Accompanying qualitative samples showcase both nominal and anomalous behaviors:



Figure 4: Representative actions spanning robot object pickup, handover, and movement sequences with/without the object.
Empirical Evaluation and Ablation
MADRI is systematically evaluated on the collected dataset to assess: (a) the benefits of semantic feature-space reconstruction over traditional pixel-based approaches, and (b) the incremental contributions of sensor and relational modalities. Reconstruction errors during representative anomalies, such as joint torque exceedances or dropped objects, are analyzed:

Figure 5: Comparison of clip-wise reconstruction errors in joint torque failure scenarios. The multimodal model demonstrates higher anomaly sensitivity and specificity.
Figure 6: Reconstruction error trajectories for a robot drop event, showing sharper anomaly onset detection in the multimodal fusion model.
Ablation experiments, visualized via ROC curves, provide empirical evidence that the inclusion of joint torque sensor data yields substantial improvements in both true positive detection rates and false positive suppression. Notably, the addition of a Scene Graph—while conceptually beneficial—degrades performance given suboptimal scene graph generator reliability and the non-relational nature of the anomalies present in this dataset.
Figure 7: ROC Curves from ablation studies, demonstrating superior AUC for models incorporating sensor data, with Scene Graph integration providing minimal or negative effect in the current task context.
Strong Results and Bold Claims
- The authors claim and demonstrate that feature-space reconstruction (versus per-pixel) is both computationally efficient and more robust to irrelevancies in the environment, outperforming visual-only anomaly detection approaches in both accuracy and computational cost.
- The integration of proprioceptive (sensor) modalities significantly boosts anomaly identification in cases where visual evidence is ambiguous or altogether absent.
- Scene Graph augmentation does not always confer benefits, underscoring the importance of the upstream relational model and dataset characteristics. The paper candidly reports negative results in this dimension.
Implications and Future Directions
The proposed multimodal approach provides a plausible path toward real-world deployment of anomaly detectors in collaborative, partially unpredictable environments, such as automated factories, healthcare, and logistics systems. By demonstrating that high-level, fused semantic features improve robustness to environmental variation and task complexity, the work suggests a broader trend in robotics toward architectural designs that blend vision, proprioception, and scene understanding at the representation level.
Practically, the ability to detect subtle mechanical or relational anomalies in real time can materially decrease the incidence of unnoticed damages, mishandled objects, or unsafe states, supporting both autonomy and human safety. Theoretically, these results call for additional research into principled multi-view feature fusion, automated threshold selection, and trust calibration in HRI systems.
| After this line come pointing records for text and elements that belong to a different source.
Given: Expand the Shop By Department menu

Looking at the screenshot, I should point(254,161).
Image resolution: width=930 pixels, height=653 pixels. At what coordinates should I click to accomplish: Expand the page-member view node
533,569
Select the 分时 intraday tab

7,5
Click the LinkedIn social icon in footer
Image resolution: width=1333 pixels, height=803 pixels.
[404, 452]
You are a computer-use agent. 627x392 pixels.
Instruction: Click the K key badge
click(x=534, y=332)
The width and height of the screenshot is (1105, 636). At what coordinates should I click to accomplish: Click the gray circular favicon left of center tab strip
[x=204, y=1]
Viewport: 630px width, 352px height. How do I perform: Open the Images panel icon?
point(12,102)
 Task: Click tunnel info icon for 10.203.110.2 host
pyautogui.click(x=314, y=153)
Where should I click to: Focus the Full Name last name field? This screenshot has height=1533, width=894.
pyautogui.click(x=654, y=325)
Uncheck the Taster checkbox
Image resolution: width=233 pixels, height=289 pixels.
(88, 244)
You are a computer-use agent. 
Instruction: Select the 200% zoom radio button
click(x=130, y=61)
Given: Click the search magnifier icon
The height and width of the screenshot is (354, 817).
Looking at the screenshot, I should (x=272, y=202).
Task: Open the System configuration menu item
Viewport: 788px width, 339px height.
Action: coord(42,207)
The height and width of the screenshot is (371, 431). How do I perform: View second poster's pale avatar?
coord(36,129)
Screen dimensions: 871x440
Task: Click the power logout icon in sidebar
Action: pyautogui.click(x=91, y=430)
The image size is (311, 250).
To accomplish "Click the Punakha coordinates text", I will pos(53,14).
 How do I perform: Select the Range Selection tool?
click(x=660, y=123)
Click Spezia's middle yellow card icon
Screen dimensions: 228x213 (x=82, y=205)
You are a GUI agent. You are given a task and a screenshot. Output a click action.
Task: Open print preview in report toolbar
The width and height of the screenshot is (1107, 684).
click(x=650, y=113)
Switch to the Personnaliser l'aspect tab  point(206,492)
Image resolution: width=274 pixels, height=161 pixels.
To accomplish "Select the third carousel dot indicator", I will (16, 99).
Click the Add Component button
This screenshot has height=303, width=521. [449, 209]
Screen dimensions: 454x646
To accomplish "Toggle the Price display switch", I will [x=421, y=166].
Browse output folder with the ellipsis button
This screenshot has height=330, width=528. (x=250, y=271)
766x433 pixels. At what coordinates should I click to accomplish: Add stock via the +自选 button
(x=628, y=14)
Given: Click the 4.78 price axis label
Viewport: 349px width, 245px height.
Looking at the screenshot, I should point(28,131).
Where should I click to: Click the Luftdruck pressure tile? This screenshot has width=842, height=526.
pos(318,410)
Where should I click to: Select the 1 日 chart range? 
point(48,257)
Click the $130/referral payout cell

Expansion to larger, more varied datasets and the inclusion of richer relational causality are highlighted as future priorities. Model improvements could include the use of attention-based fusion mechanisms, robust relational learning, and finer anomaly taxonomies for not just detection, but categorization and explanation of failures.
Conclusion
MADRI, as presented in "Multimodal Anomaly Detection for Human-Robot Interaction" (2604.09326), provides compelling evidence that semantic multimodal feature reconstruction is an effective, extensible strategy for anomaly detection in HRI. By fusing task-relevant vision, sensor, and scene relational cues, the framework achieves robust performance across a range of failure scenarios, setting a foundation for future real-world safe HRI deployments and further research into multimodal anomaly detection architectures.